ASSIGNMENT :: With no addition or omission, return the entries below.

(RECORDS TO PROCESS Opens)

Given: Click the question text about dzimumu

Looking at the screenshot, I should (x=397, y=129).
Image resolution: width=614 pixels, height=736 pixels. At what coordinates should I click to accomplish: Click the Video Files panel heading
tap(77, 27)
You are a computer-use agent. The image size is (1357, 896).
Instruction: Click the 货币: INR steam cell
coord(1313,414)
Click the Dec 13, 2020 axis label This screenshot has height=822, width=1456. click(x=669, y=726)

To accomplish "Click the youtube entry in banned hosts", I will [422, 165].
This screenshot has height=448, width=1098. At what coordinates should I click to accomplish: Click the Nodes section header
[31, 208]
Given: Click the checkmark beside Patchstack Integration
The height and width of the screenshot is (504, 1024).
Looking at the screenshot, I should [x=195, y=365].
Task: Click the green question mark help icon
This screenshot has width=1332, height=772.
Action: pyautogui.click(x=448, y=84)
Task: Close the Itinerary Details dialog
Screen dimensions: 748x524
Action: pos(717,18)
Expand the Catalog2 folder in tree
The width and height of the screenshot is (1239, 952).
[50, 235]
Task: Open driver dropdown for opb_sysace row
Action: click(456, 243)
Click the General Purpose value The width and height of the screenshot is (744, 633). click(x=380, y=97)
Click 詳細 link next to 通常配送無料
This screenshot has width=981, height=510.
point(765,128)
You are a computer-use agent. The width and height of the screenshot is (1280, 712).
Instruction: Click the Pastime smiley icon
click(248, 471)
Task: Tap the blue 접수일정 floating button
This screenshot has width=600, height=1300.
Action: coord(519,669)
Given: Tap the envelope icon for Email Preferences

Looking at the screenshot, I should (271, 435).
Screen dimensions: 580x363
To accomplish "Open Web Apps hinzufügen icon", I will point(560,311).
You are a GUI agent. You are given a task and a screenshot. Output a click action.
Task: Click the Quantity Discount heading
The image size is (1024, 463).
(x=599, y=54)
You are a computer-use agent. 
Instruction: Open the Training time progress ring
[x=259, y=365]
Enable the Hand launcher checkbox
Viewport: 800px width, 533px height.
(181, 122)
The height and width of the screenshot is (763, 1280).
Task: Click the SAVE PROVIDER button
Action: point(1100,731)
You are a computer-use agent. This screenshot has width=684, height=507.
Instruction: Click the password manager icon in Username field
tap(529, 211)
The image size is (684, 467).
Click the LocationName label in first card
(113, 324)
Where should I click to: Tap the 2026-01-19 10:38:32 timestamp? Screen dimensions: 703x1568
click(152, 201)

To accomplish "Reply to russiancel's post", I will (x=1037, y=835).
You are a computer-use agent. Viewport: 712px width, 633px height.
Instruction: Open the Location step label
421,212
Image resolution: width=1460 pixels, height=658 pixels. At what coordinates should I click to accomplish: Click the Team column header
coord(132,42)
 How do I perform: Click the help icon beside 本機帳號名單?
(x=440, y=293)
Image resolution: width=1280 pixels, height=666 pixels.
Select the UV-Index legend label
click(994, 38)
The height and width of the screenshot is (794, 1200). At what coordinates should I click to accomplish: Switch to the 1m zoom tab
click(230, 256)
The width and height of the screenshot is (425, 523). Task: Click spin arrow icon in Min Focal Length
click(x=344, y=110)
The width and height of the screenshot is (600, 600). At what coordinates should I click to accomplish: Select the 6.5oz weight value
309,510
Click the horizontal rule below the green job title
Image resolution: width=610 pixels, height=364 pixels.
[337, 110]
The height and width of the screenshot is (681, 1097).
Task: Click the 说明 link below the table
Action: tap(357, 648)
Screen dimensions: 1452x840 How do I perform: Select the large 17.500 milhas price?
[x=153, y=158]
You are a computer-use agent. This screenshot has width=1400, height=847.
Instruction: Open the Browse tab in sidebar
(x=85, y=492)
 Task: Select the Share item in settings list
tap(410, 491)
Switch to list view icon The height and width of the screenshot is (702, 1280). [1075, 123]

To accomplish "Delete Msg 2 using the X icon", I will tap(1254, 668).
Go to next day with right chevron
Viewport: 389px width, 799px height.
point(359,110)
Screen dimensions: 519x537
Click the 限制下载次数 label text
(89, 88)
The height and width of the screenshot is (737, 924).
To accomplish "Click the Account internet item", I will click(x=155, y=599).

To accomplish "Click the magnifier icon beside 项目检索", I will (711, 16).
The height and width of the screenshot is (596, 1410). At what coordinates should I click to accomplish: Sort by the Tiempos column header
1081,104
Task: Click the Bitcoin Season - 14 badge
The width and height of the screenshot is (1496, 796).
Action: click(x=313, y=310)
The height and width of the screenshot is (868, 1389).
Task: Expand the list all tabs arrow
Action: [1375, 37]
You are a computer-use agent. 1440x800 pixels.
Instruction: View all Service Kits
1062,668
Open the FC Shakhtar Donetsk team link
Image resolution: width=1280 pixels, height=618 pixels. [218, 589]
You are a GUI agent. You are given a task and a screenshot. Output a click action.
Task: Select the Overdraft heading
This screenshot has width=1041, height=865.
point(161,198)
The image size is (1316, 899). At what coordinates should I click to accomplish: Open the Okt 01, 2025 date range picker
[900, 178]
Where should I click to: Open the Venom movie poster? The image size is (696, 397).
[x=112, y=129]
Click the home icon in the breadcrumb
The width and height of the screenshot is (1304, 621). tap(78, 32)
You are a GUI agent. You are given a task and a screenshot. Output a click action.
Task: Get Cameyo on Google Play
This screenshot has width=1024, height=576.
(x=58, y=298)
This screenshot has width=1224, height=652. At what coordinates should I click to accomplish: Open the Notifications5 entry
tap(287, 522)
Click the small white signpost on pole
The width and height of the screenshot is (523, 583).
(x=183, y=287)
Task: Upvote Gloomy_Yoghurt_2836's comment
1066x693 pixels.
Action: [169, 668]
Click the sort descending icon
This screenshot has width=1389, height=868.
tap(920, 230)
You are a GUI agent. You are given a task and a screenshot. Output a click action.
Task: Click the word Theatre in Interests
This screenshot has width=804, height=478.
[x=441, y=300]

(RECORDS TO PROCESS Closes)

RESULT FOR THIS TASK ::
Given: Click the question text about dzimumu

Looking at the screenshot, I should (x=397, y=129).
Image resolution: width=614 pixels, height=736 pixels. At what coordinates should I click to accomplish: Click the Video Files panel heading
tap(77, 27)
You are a computer-use agent. The image size is (1357, 896).
Instruction: Click the 货币: INR steam cell
coord(1313,414)
Click the Dec 13, 2020 axis label This screenshot has height=822, width=1456. click(x=669, y=726)

To accomplish "Click the youtube entry in banned hosts", I will [422, 165].
This screenshot has height=448, width=1098. At what coordinates should I click to accomplish: Click the Nodes section header
[31, 208]
Given: Click the checkmark beside Patchstack Integration
The height and width of the screenshot is (504, 1024).
Looking at the screenshot, I should [x=195, y=365].
Task: Click the green question mark help icon
This screenshot has width=1332, height=772.
Action: pyautogui.click(x=448, y=84)
Task: Close the Itinerary Details dialog
Screen dimensions: 748x524
Action: pos(717,18)
Expand the Catalog2 folder in tree
The width and height of the screenshot is (1239, 952).
[50, 235]
Task: Open driver dropdown for opb_sysace row
Action: click(456, 243)
Click the General Purpose value The width and height of the screenshot is (744, 633). click(x=380, y=97)
Click 詳細 link next to 通常配送無料
This screenshot has width=981, height=510.
point(765,128)
You are a computer-use agent. The width and height of the screenshot is (1280, 712).
Instruction: Click the Pastime smiley icon
click(248, 471)
Task: Tap the blue 접수일정 floating button
This screenshot has width=600, height=1300.
Action: coord(519,669)
Given: Tap the envelope icon for Email Preferences

Looking at the screenshot, I should (271, 435).
Screen dimensions: 580x363
To accomplish "Open Web Apps hinzufügen icon", I will point(560,311).
You are a GUI agent. You are given a task and a screenshot. Output a click action.
Task: Click the Quantity Discount heading
The image size is (1024, 463).
(x=599, y=54)
You are a computer-use agent. 
Instruction: Open the Training time progress ring
[x=259, y=365]
Enable the Hand launcher checkbox
Viewport: 800px width, 533px height.
(181, 122)
The height and width of the screenshot is (763, 1280).
Task: Click the SAVE PROVIDER button
Action: point(1100,731)
You are a computer-use agent. This screenshot has width=684, height=507.
Instruction: Click the password manager icon in Username field
tap(529, 211)
The image size is (684, 467).
Click the LocationName label in first card
(113, 324)
Where should I click to: Tap the 2026-01-19 10:38:32 timestamp? Screen dimensions: 703x1568
click(152, 201)

To accomplish "Reply to russiancel's post", I will (x=1037, y=835).
You are a computer-use agent. Viewport: 712px width, 633px height.
Instruction: Open the Location step label
421,212
Image resolution: width=1460 pixels, height=658 pixels. At what coordinates should I click to accomplish: Click the Team column header
coord(132,42)
 How do I perform: Click the help icon beside 本機帳號名單?
(x=440, y=293)
Image resolution: width=1280 pixels, height=666 pixels.
Select the UV-Index legend label
click(994, 38)
The height and width of the screenshot is (794, 1200). At what coordinates should I click to accomplish: Switch to the 1m zoom tab
click(230, 256)
The width and height of the screenshot is (425, 523). Task: Click spin arrow icon in Min Focal Length
click(x=344, y=110)
The width and height of the screenshot is (600, 600). At what coordinates should I click to accomplish: Select the 6.5oz weight value
309,510
Click the horizontal rule below the green job title
Image resolution: width=610 pixels, height=364 pixels.
[337, 110]
The height and width of the screenshot is (681, 1097).
Task: Click the 说明 link below the table
Action: tap(357, 648)
Screen dimensions: 1452x840 How do I perform: Select the large 17.500 milhas price?
[x=153, y=158]
You are a computer-use agent. This screenshot has width=1400, height=847.
Instruction: Open the Browse tab in sidebar
(x=85, y=492)
 Task: Select the Share item in settings list
tap(410, 491)
Switch to list view icon The height and width of the screenshot is (702, 1280). [1075, 123]

To accomplish "Delete Msg 2 using the X icon", I will tap(1254, 668).
Go to next day with right chevron
Viewport: 389px width, 799px height.
point(359,110)
Screen dimensions: 519x537
Click the 限制下载次数 label text
(89, 88)
The height and width of the screenshot is (737, 924).
To accomplish "Click the Account internet item", I will click(x=155, y=599).

To accomplish "Click the magnifier icon beside 项目检索", I will (711, 16).
The height and width of the screenshot is (596, 1410). At what coordinates should I click to accomplish: Sort by the Tiempos column header
1081,104
Task: Click the Bitcoin Season - 14 badge
The width and height of the screenshot is (1496, 796).
Action: click(x=313, y=310)
The height and width of the screenshot is (868, 1389).
Task: Expand the list all tabs arrow
Action: [1375, 37]
You are a computer-use agent. 1440x800 pixels.
Instruction: View all Service Kits
1062,668
Open the FC Shakhtar Donetsk team link
Image resolution: width=1280 pixels, height=618 pixels. [218, 589]
You are a GUI agent. You are given a task and a screenshot. Output a click action.
Task: Select the Overdraft heading
This screenshot has width=1041, height=865.
point(161,198)
The image size is (1316, 899). At what coordinates should I click to accomplish: Open the Okt 01, 2025 date range picker
[900, 178]
Where should I click to: Open the Venom movie poster? The image size is (696, 397).
[x=112, y=129]
Click the home icon in the breadcrumb
The width and height of the screenshot is (1304, 621). tap(78, 32)
You are a GUI agent. You are given a task and a screenshot. Output a click action.
Task: Get Cameyo on Google Play
This screenshot has width=1024, height=576.
(x=58, y=298)
This screenshot has width=1224, height=652. At what coordinates should I click to accomplish: Open the Notifications5 entry
tap(287, 522)
Click the small white signpost on pole
The width and height of the screenshot is (523, 583).
(x=183, y=287)
Task: Upvote Gloomy_Yoghurt_2836's comment
1066x693 pixels.
Action: [169, 668]
Click the sort descending icon
This screenshot has width=1389, height=868.
tap(920, 230)
You are a GUI agent. You are given a task and a screenshot. Output a click action.
Task: Click the word Theatre in Interests
This screenshot has width=804, height=478.
[x=441, y=300]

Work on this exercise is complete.